* **Assignment**
From the entries below, please output exactly the lines starting at the one containing "Given: Show previous" and ending at the one containing "You are a computer-use", both included.

Material for this task section start

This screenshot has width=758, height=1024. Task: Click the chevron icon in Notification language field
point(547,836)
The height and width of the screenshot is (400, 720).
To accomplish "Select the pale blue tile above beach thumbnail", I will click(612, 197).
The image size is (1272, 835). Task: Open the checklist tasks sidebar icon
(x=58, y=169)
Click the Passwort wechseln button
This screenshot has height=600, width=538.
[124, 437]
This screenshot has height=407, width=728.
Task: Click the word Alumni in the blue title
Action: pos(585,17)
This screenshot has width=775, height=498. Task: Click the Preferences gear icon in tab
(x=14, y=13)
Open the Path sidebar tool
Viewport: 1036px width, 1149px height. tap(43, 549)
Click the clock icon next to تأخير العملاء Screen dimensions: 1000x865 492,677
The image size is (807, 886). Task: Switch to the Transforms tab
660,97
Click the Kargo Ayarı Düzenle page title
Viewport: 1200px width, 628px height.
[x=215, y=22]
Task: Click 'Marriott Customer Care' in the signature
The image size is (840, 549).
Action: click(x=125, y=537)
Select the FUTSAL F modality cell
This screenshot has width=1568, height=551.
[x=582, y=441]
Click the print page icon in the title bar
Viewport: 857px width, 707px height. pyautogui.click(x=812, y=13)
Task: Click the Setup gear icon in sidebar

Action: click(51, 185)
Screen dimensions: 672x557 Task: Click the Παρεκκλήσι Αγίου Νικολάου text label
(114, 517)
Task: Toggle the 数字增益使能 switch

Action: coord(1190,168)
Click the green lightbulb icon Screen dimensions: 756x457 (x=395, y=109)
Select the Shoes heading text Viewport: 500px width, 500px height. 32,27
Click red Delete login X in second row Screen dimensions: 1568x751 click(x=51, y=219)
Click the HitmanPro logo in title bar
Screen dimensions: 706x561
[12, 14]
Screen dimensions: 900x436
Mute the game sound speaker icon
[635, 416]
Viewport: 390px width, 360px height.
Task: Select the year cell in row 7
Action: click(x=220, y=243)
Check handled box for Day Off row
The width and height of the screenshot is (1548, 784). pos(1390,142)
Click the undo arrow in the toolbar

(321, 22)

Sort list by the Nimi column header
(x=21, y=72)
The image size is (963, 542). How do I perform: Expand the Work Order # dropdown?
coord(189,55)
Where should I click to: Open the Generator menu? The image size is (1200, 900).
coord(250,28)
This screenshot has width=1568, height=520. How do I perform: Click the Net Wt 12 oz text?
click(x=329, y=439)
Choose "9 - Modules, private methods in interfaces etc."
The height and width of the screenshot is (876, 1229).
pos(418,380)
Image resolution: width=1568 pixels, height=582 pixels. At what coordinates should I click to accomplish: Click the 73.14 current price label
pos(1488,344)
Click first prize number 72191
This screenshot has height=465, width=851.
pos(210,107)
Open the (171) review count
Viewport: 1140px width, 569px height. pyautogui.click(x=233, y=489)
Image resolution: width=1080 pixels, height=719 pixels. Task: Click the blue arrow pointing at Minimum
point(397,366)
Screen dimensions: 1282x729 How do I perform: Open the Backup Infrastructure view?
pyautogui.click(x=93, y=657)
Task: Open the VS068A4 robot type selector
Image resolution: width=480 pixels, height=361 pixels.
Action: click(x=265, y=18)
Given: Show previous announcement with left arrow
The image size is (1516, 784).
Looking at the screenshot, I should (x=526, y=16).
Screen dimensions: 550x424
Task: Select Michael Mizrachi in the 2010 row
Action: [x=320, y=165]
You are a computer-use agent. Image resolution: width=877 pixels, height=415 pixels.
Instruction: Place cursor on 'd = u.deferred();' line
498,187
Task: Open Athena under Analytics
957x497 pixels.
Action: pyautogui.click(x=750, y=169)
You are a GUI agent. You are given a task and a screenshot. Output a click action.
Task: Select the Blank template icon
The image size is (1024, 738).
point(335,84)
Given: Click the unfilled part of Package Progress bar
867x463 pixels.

Material for this task section end

* **Task output**
Given: Show previous announcement with left arrow
The image size is (1516, 784).
Looking at the screenshot, I should (x=526, y=16).
Screen dimensions: 550x424
Task: Select Michael Mizrachi in the 2010 row
Action: [x=320, y=165]
You are a computer-use agent. Image resolution: width=877 pixels, height=415 pixels.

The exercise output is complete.